Badan Pusat Statistik juga merilis data yang menunjukkan bahwa angka pengangguran terbuka di Indonesia bagi angkatan kerja di level pendidikan Sarjana lebih jauh lebih rendah dibanding level pendidikan sekolah menengah.
(Sumber: Badan Pusat Statistik Indonesia)
Data di atas mengindikasikan kurangnya penyerapan dan penawaran tenaga kerja pada lulusan pendidikan tingkat menengah. Terlihat lulusan SMA Umum dan Kejuruan selalu menempati dua peringkat teratas kelompok dengan tingkat pengangguran tertinggi.
Data tersebut menggambarkan bahwa tingkat pendidikan yang lebih tinggi setelah menempuh pendidikan menengah dapat memberikan kesempatan kerja yang lebih maksimal bagi angkatan kerja di Indonesia, terutama generasi muda.
Tingkat Pendidikan Indonesia di Dunia
Pernyataan bahwa pendidikan tinggi hanya bersifat pilihan pun menggambarkan kepasrahan Kementerian yang menyandang kata ‘Pendidikan’ dalam namanya. Klaim ini memperjelas posisi para pejabat yang secara nyata tak benar-benar memperjuangkan pemerataan pendidikan tinggi di Indonesia.
Padahal, masalah Indonesia saat ini bukan hanya pada kualitas institusi pendidikan tingginya, melainkan pada pemerataan dan aksesibilitas perguruan tinggi yang masih sulit dijangkau oleh masyarakat menengah ke bawah.
Berdasarkan data worldtop20.org, tingkat pendidikan Indonesia 2024 berada pada posisi ke 67 dari 203 negara. Worldtop20.org adalah situs yang rutin membagikan peringkat pendidikan di berbagai negara. Salah satunya proyeknya adalah The World Top 20 Education Poll yang memberikan peringkat internasional tahunan dari 20 sistem pendidikan terbaik di 209 negara. Data diambil dari organisasi internasional di antaranya the Organisation for Economic Co-operation and Development (OECD), Programme for International Student Assessment (PISA), the United Nation’s Economic and Social Council (UNESCO), The Economist Intelligence Unit (EIU), the Trends in International Mathematics and Science Study (TIMSS) and Progress in International Reading Study (PIRLS).

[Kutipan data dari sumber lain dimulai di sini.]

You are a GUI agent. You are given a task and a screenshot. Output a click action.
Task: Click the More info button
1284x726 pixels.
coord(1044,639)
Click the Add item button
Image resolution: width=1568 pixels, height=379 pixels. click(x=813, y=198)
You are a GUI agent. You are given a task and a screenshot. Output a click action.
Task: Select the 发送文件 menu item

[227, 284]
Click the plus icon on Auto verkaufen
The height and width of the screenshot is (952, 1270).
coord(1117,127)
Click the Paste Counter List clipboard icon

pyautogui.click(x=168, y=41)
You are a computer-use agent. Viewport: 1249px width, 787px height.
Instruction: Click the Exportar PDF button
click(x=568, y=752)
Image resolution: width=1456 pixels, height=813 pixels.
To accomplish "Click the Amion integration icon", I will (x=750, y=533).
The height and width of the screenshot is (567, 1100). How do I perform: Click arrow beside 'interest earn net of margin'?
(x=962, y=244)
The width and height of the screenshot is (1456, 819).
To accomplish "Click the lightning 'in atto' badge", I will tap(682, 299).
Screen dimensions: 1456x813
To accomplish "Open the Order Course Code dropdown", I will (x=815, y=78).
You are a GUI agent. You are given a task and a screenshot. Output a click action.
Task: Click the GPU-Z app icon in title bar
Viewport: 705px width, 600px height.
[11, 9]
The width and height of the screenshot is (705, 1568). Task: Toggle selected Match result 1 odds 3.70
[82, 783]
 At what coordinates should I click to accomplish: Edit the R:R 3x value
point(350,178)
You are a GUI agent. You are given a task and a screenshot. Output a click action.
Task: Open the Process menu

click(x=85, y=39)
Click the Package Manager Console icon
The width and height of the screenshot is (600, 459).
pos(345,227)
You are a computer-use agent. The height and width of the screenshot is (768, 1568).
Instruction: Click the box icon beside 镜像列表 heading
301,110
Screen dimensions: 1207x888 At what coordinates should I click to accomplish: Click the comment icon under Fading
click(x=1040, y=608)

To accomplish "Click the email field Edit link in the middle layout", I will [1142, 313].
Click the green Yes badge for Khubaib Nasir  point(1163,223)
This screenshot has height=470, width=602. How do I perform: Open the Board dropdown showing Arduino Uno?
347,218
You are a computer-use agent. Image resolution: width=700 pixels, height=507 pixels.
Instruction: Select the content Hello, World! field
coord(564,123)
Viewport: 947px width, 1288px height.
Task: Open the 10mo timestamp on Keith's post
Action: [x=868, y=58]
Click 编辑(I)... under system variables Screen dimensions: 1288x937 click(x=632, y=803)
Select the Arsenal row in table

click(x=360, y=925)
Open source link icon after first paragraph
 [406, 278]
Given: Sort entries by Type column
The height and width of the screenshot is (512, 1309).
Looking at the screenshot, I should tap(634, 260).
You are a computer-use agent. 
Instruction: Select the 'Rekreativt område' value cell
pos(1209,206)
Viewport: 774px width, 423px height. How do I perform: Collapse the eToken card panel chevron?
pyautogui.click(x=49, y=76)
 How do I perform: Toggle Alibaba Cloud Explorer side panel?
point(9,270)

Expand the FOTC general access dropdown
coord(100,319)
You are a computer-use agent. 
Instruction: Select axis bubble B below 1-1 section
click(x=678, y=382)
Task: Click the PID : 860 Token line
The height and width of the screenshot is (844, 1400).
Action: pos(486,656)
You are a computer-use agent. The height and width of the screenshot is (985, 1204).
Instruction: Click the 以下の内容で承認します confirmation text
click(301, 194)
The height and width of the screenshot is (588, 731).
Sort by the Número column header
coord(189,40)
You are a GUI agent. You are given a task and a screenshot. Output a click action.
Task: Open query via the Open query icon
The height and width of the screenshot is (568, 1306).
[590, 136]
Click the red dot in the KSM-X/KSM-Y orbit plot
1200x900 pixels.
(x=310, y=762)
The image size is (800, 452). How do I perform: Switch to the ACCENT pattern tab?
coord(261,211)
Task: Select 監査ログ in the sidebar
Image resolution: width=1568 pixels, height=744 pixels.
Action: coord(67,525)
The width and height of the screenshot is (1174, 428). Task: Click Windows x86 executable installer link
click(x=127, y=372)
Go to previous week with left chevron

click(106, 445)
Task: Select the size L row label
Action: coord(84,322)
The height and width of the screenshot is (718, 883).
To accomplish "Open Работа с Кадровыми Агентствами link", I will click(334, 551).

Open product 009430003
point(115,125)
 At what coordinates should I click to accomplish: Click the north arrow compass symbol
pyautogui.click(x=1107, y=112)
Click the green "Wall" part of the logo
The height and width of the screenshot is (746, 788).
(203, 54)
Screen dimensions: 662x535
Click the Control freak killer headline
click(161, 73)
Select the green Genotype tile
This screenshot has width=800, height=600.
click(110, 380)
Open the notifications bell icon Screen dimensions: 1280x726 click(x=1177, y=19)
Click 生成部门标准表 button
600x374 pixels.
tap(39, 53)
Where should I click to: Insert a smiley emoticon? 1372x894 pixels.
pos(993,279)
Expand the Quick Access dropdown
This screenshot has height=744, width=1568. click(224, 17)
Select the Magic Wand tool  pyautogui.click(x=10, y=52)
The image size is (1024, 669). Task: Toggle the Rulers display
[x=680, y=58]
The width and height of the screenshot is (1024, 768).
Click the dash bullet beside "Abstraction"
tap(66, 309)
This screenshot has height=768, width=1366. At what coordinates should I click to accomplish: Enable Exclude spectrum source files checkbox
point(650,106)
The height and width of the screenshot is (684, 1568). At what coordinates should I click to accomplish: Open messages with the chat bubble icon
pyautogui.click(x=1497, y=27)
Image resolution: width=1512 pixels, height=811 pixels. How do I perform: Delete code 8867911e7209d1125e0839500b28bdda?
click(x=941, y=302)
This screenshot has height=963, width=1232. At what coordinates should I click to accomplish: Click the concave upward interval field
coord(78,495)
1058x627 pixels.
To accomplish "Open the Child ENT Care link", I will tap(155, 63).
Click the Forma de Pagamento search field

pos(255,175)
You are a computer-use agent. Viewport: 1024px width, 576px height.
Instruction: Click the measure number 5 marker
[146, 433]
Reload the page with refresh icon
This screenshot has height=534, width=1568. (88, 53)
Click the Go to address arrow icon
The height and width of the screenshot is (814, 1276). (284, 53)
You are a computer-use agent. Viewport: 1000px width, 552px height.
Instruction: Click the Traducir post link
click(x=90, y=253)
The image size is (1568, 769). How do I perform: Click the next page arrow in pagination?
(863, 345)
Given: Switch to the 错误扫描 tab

Penilaian diambil dari lima tingkatan pendidikan, yaitu Tingkat pendaftaran sekolah anak usia dini, tingkat penyelesaian Sekolah Dasar, tingkat penyelesaian Sekolah Menengah, tingkat kelulusan SMA dan tingkat kelulusan Perguruan Tinggi. Hasilnya, Indonesia masih jauh di bawah 20 besar dengan pendidikan terbaik di dunia.
(Sumber: worldtop20.org)
Kewajiban pemerintah Indonesia untuk memfasilitasi pendidikan pun telah tercantum dalam Pembukaan Undang-Undang Dasar 1945, yaitu “mencerdaskan kehidupan bangsa”. Artinya, warga negara memiliki hak yang penuh untuk menagih kewajiban tersebut. Jika perguruan tinggi adalah kebutuhan tersier, maka pendidikan tidak lagi menjadi hak bagi seluruh warga negara Indonesia, melainkan ditujukan pada “konsumen” tertentu.
Kini, klaim Kemendikbudristek semakin melanggengkan anggapan bahwa pendidikan kian diperjualbelikan dan menjadi urusan pasar. Hanya mereka yang mampu yang berhak mendapatkannya dan pendidikan bukan lagi hak warga negara yang dijamin oleh negara, melainkan sebatas komoditas yang diperjualbelikan.